I have a dataset of IDs that are meaningful to me. I want to use language models to generate IDs based on a few IDs that I give as a starting point. Let's say my dataset is like a sequence of IDs in each line separated by whitespace, more like:
[start] id1 id3 id6 id9 id1 id5 [end]
[start] id1 id2 id89 id36 id66 id19 id21 ... id75 [end]
...
So first I need to train a tokenizer on words (IDs), not on subwords or bytes, then train a generative model to generate a sequence. I mostly want to use BART with a little bit smaller config/architecture.
Here is the code I found to train the tokenizer but I do not know if it will integrate with BART.
from tokenizers.trainers import WordLevelTrainer
from tokenizers import Tokenizer
from tokenizers.models import WordLevel
from tokenizers.pre_tokenizers import Whitespace
trainer = WordLevelTrainer(special_tokens = ["[start]", "[end]"], show_progress=True)
tokenizer.pre_tokenizer = Whitespace()
tokenizer.train([raw_sentenses_file_path], trainer=trainer)

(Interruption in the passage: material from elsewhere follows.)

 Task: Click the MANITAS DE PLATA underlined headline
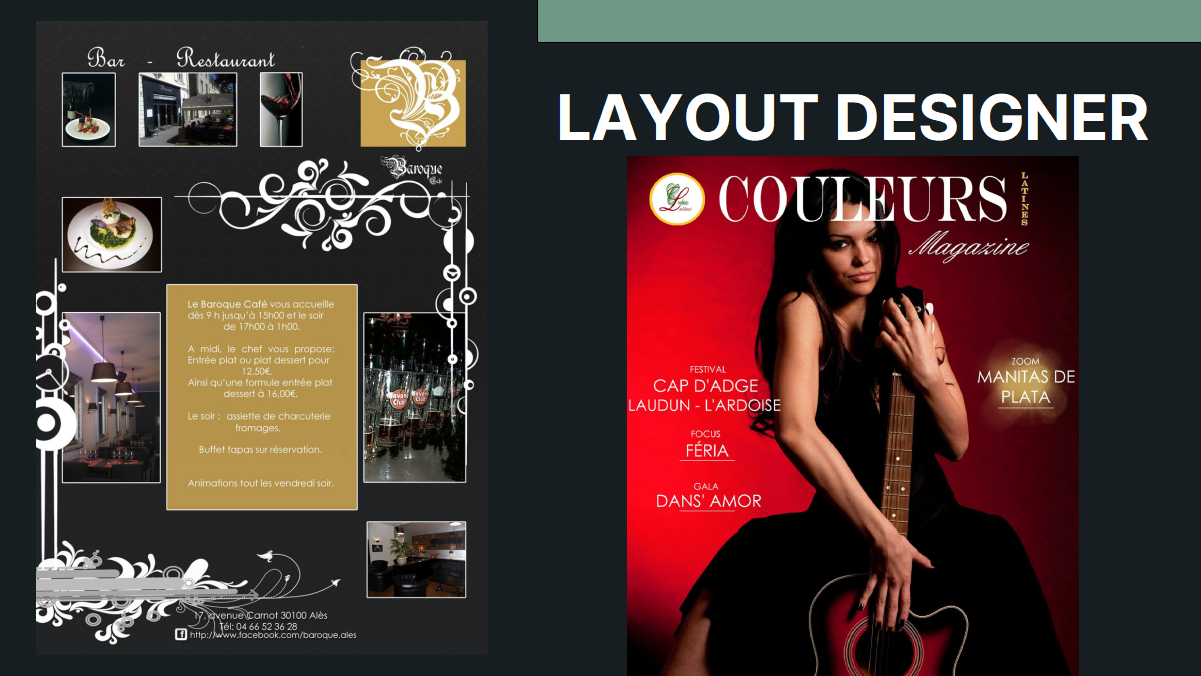click(x=1027, y=385)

tokenizer.save("model/tokenizer/tokenizer.json")
Also I found this code for creating a Generative model:
configuration = BartConfig(
vocab_size=11500,
max_position_embeddings=258,
d_model=256,
encoder_layers=1,
decoder_layers=1,
encoder_attention_heads=2,
decoder_attention_heads=2,
decoder_ffn_dim=512,
encoder_ffn_dim=512,
)
model = BartForCausalLM(configuration)
model.to(device)
Then I think I should create a Seq2SeqTrainer
and train the model.
Also, I read something that instead of BartForCausalLM
we can use the BartForConditionalGeneration
class from HF.
So basically I need to integrate them and get predictions that I do not know how. If the codes are not correct then what should I use? Is there any easier way to do this?
I am using huggingface with PyTorch.